ところが近年では、このパートタイム4WDをベースに、「フルタイム4WD」という機構を持つクロカン車も増えてきた。たとえば現行のランドクルーザーやランドクルーザープラドは、ハイレンジ/ローレンジが切り替えられる副変速機は持っているものの、2Hのポジションは設定されていない。走行モードを切り替えるダイヤル(またはスイッチ)の表示を見ても、4Hと4Lが切り替えられるのみだ。
つまり通常走行は4Hで行うことになるが、となると先述したタイトコーナーブレーキング現象が起きるのではないか?

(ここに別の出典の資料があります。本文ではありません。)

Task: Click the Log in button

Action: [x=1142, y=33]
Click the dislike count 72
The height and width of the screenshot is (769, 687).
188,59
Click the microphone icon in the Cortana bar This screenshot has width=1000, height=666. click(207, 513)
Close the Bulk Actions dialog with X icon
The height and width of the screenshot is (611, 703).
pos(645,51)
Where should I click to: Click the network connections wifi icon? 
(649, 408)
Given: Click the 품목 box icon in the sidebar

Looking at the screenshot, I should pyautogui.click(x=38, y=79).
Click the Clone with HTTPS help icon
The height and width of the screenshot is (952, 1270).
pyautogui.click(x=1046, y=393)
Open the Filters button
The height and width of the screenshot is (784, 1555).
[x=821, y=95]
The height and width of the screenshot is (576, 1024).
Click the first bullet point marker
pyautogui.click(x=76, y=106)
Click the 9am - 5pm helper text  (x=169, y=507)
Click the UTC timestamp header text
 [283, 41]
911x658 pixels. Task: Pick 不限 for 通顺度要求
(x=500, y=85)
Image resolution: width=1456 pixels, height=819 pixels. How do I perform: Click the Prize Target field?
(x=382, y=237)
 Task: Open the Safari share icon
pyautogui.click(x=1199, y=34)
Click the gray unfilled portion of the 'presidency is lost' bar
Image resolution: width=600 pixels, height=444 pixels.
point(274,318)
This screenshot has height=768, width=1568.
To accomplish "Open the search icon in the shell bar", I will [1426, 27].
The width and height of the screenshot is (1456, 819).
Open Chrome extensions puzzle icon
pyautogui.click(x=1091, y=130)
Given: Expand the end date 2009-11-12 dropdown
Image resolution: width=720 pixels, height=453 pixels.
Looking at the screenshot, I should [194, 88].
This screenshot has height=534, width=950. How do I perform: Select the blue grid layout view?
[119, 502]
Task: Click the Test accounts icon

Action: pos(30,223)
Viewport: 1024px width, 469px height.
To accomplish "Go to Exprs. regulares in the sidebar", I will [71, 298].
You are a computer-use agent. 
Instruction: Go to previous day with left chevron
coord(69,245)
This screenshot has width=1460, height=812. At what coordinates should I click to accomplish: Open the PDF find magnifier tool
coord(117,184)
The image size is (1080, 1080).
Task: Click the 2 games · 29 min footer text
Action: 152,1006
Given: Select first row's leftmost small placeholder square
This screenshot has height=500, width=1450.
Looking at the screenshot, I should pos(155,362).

そう、この現象を防ぐのが「フルタイム4WD」なのだ。一般的なパートタイム4WDは、前後プロペラシャフトが直結状態になってしまうのだが、フルタイム4WDは前後シャフトの間にディファレンシャル(センターデフ)を採用することで、前後の回転差を吸収。4WDでありながらも、舗装路でのスムースな走りを可能としているのだ。さらに悪路や雪道では確実な駆動力を確保するため、このセンターデフをロックする機能も持っているのが特徴。ランドクルーザーならではの信頼の走りは、きちんと担保されているのだ。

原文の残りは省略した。